• [Texto]:
■ ■ ■ ■

Son estas barracas modernistas,
donde se apilan las ideas y las cuitas literarias que nacieron de febriles
mentes, las naves en la que embarcamos nuestros anhelos de fantasía, donde nos
convertimos en grumetes ansiosos por vislumbrar el horizonte de nuestros sueño que tal vez se encuentren, perfectamente
organizados y esperándonos a que nos reconozcamos en sus personajes, entre un
tropel de líneas, entre las páginas de un volumen que quedará huérfano y
desvalido, víctima de anaqueles y de la erosión del polvo y el desgaste de la
luz, si no lo tomamos y nos confabulamos con sus historias. Es esta feria del
libro de Sevilla, el lugar idóneo para resarcirnos del vacío que nos inocula la
situación por la que atravesamos, por esta magnitud de intolerante vehemencia
económica que está mortificando a los de siempre. Tal vez encontremos
soluciones entre los folios que conforman un tomo, o podremos evadirnos del desasosiego que nos provoca el conocimiento
del trance que aun nos queda por pasar.

■ ■ ■ ■

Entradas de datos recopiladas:
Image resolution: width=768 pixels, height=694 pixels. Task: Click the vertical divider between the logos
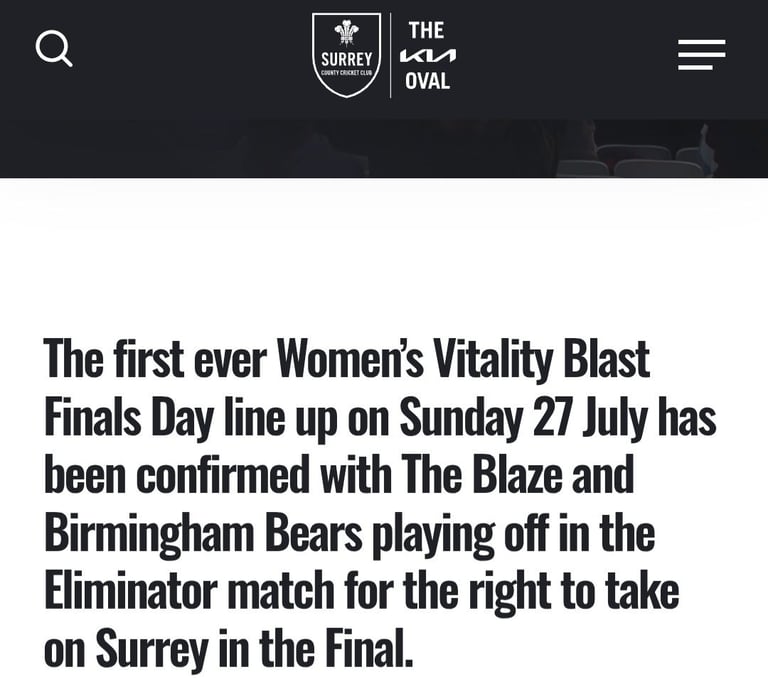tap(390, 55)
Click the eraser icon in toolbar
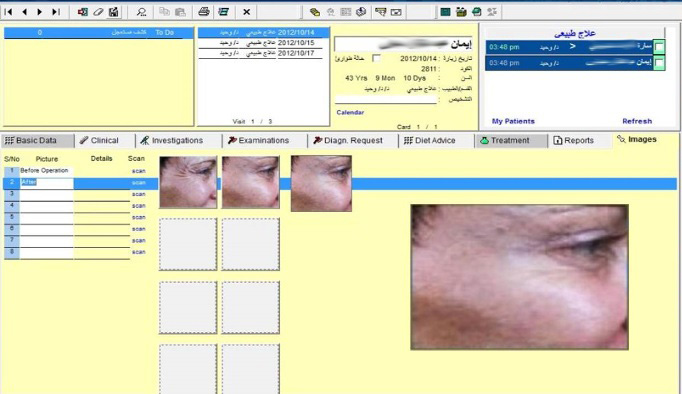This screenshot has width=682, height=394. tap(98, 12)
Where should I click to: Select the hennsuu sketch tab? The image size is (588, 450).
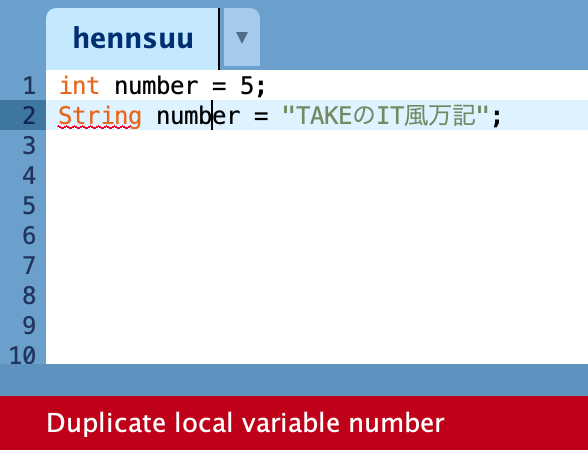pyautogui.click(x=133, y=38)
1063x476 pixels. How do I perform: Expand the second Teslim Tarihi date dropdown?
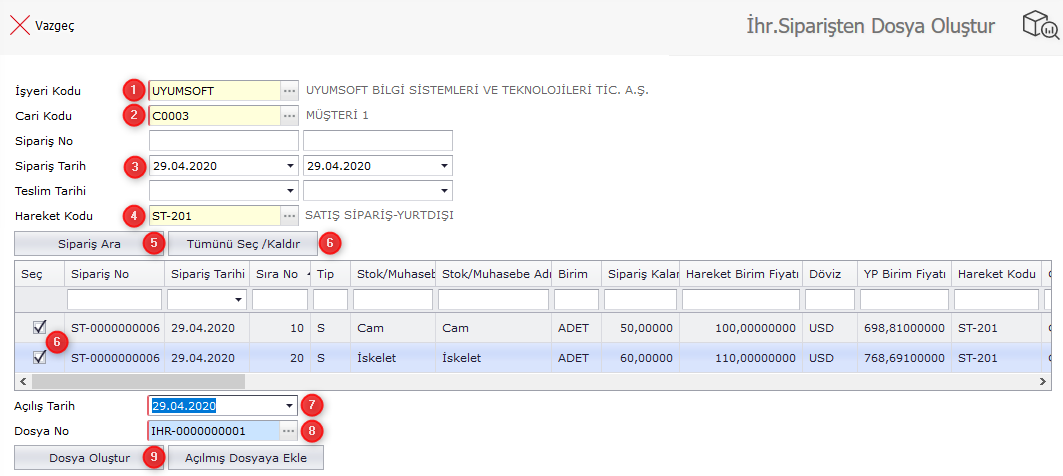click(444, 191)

■ ■ ■ ■

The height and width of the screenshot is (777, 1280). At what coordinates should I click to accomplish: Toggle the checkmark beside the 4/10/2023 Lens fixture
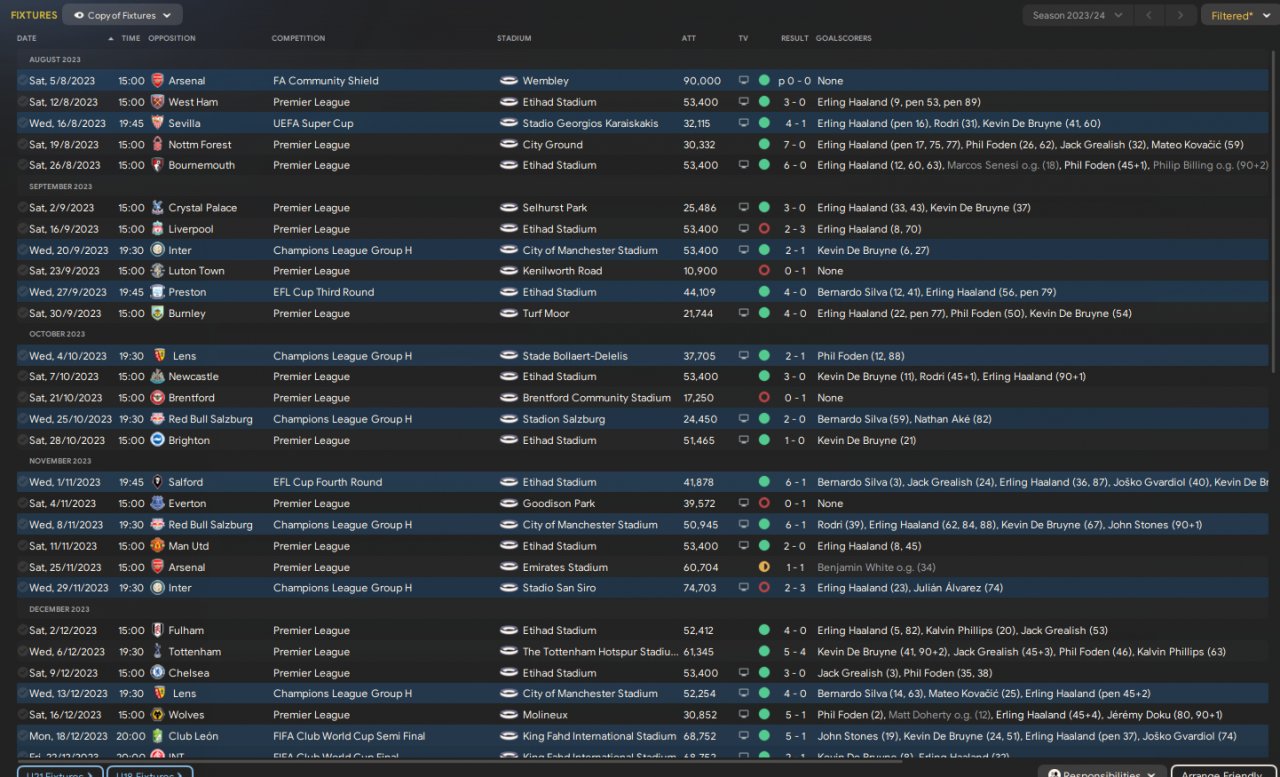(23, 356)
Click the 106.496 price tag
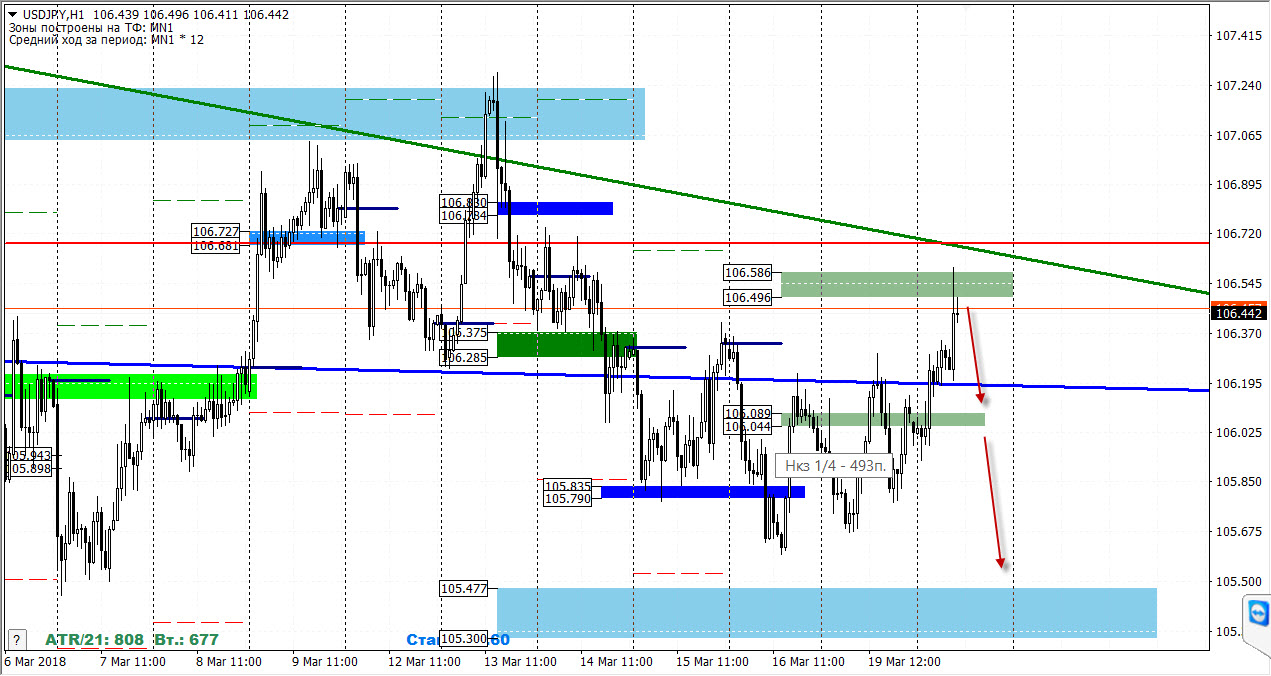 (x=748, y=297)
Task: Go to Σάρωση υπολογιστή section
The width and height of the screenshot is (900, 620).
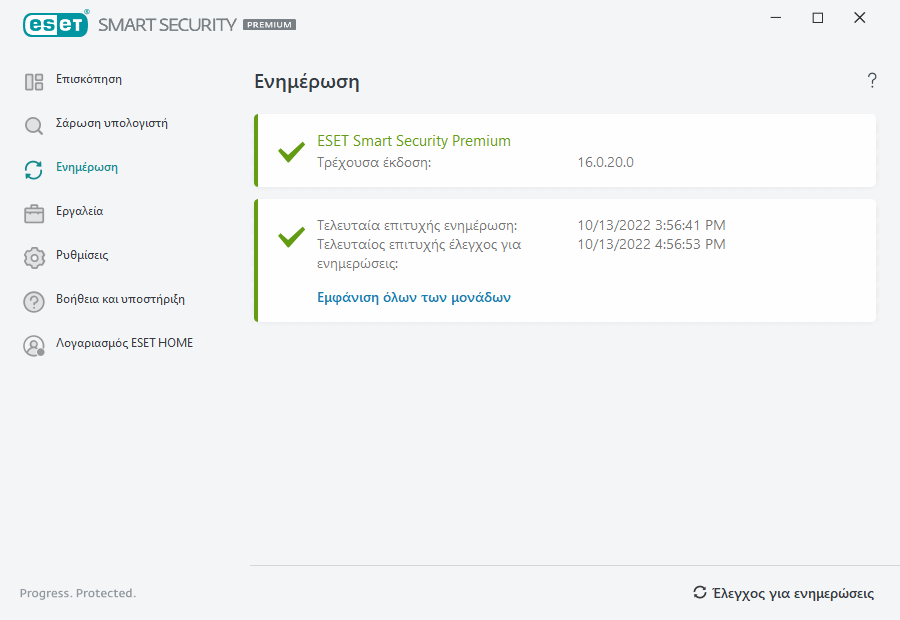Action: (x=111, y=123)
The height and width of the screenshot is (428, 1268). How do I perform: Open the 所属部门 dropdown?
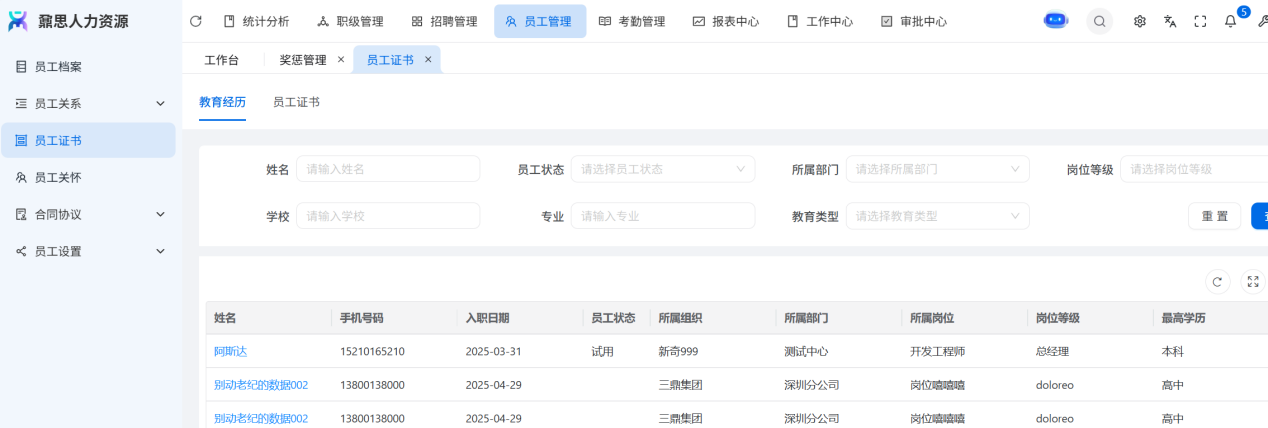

■ ■ ■ ■

• [Tareas obligatorias]:
**A)** Según el texto sobre la feria del libro de Sevilla, ¿a quiénes está mortificando la intolerante vehemencia económica?
**B)** ¿Puedes reescribir de forma más breve el párrafo del texto sobre la feria del libro de Sevilla que comienza con "Son estas barracas modernistas", conservando sus datos principales?
**C)** ¿Concuerdan con el texto sobre la feria del libro de Sevilla estas afirmaciones? (i) Un volumen que nadie toma quedará huérfano y desvalido. (ii) En los libros encontraremos con certeza soluciones a la situación actual. (iii) La feria de la que se habla se celebra en Madrid.

• [Lista de respuestas]:
**A)** A los de siempre.

**B)** Las barracas modernistas guardan libros nacidos de mentes febriles, naves de fantasía donde quizá nos reconozcamos en sus personajes. Si nadie los toma, esos volúmenes quedarán olvidados en los anaqueles, desgastados por el polvo y la luz. La feria del libro de Sevilla es el lugar idóneo para compensar el vacío que deja la dura situación económica que mortifica a los de siempre. En los libros tal vez hallemos soluciones o una forma de evadirnos del desasosiego ante el trance que aún queda por pasar.

**C)**
(i) Sí: "un volumen que quedará huérfano y desvalido".
(ii) No: "Tal vez encontremos soluciones entre los folios que conforman un tomo".
(iii) No: "Es esta feria del libro de Sevilla".